Now I call them buttons for there are 4 of them, each with a straightline and a circle arc.
Now, I invert the buttons and lay tip to tip the four and recreate the square.
Now, I inscribe a circle inside the square the cut the buttons from, a smaller circle than the original circle, and cut out that circle, leaving me with 4 triangle shaped pieces. They have 3 sides, 2 are straightlines and the hypotenuse is a arcedcurve. Now, I assemble the 4 arced triangles forming a star like figure.
> So, now, in the Plane, in 2nd D the goal is to match up a positive curvature figure with a negative curvature and end up with a straightline > > )( > > The curvature figures canceling one another yielding the straight line  > > The goal in 3rd D, is for a positive curvature figure regular polyhedra, to combine with a negative and end up as a cube. > > Getting tougher and tougher by the day, but, I have until January to achieve. >
Alright, the above is a great advance, for what I aim to do now is consider all the regular polyhedra of 3rd dimension enclosed inside a sphere. And what we intend on doing is cut at a perpendicular every side of the entrapped hollow regular polyhedra, cut at a perpendicular so that we can collect BUTTONS of the faces. Each face has a rounded capped form as we cut inside the polyhedra, due to the sphere. For example the icosahedron has 20 buttons, the dodecahedron has 12 buttons. The octahedron has 8 buttons. Now once collected and inverted, can they go back into building say a inverted octahedron where the outside is a plane face but inside is the arc curve of the sphere cut away.

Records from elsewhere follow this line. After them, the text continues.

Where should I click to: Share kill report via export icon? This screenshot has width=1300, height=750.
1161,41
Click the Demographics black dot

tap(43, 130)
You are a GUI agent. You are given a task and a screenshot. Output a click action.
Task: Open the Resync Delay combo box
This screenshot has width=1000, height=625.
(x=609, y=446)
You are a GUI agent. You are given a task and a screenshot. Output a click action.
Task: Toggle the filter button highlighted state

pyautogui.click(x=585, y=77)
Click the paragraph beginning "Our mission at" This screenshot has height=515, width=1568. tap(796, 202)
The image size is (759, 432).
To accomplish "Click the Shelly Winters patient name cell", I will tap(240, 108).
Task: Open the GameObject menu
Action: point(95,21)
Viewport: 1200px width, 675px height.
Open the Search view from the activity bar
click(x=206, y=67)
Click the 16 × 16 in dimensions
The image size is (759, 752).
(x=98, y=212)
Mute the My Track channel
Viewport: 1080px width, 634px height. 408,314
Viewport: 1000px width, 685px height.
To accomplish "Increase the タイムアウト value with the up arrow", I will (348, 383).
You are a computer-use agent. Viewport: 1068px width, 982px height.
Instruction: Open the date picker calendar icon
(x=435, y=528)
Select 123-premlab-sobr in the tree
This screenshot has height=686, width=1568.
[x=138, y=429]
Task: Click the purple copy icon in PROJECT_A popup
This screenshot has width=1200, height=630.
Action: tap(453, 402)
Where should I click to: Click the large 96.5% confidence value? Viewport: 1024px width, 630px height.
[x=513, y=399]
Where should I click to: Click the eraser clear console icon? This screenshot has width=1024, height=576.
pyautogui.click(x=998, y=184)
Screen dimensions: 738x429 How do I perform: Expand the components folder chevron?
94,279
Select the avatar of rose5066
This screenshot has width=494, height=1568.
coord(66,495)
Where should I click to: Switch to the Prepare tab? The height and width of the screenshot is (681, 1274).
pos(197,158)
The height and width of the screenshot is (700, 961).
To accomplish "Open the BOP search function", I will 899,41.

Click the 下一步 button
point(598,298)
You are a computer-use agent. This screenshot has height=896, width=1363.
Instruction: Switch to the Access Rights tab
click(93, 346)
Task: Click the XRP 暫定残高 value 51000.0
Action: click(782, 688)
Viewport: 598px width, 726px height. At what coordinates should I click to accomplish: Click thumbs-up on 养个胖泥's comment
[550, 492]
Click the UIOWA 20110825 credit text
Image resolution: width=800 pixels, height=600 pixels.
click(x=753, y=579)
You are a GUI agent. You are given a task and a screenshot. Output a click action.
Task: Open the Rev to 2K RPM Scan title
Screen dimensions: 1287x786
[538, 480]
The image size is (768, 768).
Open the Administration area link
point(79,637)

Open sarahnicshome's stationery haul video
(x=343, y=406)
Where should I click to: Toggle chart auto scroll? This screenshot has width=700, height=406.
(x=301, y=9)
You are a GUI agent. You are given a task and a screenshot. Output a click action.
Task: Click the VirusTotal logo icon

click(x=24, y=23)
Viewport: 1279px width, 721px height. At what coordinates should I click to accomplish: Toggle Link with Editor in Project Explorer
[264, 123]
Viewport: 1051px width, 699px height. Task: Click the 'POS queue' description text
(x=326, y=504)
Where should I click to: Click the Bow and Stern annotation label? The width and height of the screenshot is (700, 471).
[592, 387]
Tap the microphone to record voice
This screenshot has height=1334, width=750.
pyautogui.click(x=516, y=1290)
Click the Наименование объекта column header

So, here, what I am looking for is a elemental Elliptic geometry unit and a elemental Hyperbolic geometry unit. I believe the units are buttons. If so, then the unification of conics with polyhedra, is one of straightlines versus arcedcurves. And it is conics that shows us two of the conics are hyperbolic arced curves parabola and ellipse.
As for polyhedra arced curves those have never before been discovered, totally new on the scene to mathematics. Where we take buttons and craft a object. Just as the star shaped figure of the circle cutout of the square its 4 pieces form a star of arcedcurves.
AP